John Keim, Washington Redskins reporter: A year from now this question could be tougher to answer if you’re the Redskins. Right now the answer is: Do you want the guy with two Super Bowls on his resume who is still playing well? Or do you want the guy you like, but you're not quite ready to pay him elite money since he has just one good season behind him? I even asked a few people in the league. One said he’d go with Kirk Cousins but the other two said they'd go with Manning. I think the Redskins would fall in with the latter group and would indeed go for Manning. That’s not a knock on Cousins, but Manning is simply more proven, and if you put him with the Redskins’ talent in the passing game, he’d be really dangerous. The Redskins clearly want to see more from Cousins (before paying him like a Pro Bowl passer); Manning has already shown what the Redskins want to see from Cousins. Manning has his issues -- a penchant for interceptions in the past and some up-and-down seasons.
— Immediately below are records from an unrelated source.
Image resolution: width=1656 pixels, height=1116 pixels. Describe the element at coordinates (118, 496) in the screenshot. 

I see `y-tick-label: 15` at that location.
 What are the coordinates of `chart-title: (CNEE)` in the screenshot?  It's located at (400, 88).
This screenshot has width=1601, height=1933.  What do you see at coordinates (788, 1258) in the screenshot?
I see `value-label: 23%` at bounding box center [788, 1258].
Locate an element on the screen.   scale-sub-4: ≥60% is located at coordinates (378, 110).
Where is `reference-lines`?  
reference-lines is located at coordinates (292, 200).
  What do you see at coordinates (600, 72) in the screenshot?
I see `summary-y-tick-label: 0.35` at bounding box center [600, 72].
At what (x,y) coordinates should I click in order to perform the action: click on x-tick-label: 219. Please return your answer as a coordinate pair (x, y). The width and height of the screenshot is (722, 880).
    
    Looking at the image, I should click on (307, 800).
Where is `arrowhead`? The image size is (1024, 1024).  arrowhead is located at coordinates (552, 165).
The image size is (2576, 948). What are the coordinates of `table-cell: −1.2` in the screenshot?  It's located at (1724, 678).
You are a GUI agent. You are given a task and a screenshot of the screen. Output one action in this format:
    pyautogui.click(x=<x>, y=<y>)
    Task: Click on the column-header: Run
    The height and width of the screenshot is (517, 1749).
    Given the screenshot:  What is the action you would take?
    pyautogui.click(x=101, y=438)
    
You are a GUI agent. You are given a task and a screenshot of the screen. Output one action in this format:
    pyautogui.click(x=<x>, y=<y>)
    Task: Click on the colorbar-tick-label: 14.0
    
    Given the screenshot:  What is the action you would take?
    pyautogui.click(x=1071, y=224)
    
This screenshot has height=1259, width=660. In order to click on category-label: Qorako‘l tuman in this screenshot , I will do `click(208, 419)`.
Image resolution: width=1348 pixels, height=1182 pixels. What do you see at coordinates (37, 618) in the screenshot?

But he has also been very good for a number of years. One funny thing: Fans get on Cousins for dumping off so much and throwing shorter passes, but his career yards per attempt of 7.6 is actually a half-yard higher than Manning’s. Still, the bottom line is that the Redskins want a quarterback who can win a Super Bowl. You already know Manning can deliver that trophy.
Todd Archer, Dallas Cowboys reporter: I can answer this in one word: no. Manning has two Super Bowl wins and Tony Romo has two playoff wins, but if we’re judging the body of work as a QB, Romo is simply better. He can do more things. He can create when things break down -- that’s not something Manning does well. The argument can be made that Manning keeps himself out of trouble, but he just seems to get into funks when more is asked of him. Maybe others would consider this deal because of Romo’s health; Manning has not missed a start since taking over for the Giants in 2004. It’s a remarkable streak. Yes, he is durable and tough, and Romo missed 12 games last season. Call me hardheaded, but the Cowboys are still better with Romo as their quarterback than they would be if Manning was their quarterback.
Phil Sheridan, Philadelphia Eagles reporter: This is a bit of a trick question when it comes to the Eagles. Would they trade Sam Bradford for Manning? They just might. Manning has two Super Bowl rings and would be a terrific guy to run the offense and help first-round pick Carson Wentz learn the ropes. Manning’s age -- he’s 35 -- wouldn’t be an issue because the Eagles would be looking for him to yield the floor to Wentz in a year or so. If the question is whether the Eagles would trade Wentz for Manning, the answer is: heck no. The whole point here was to acquire a young quarterback with the potential to be a franchise player as Manning and Romo (and other star NFL quarterbacks in their age range) are on the way out.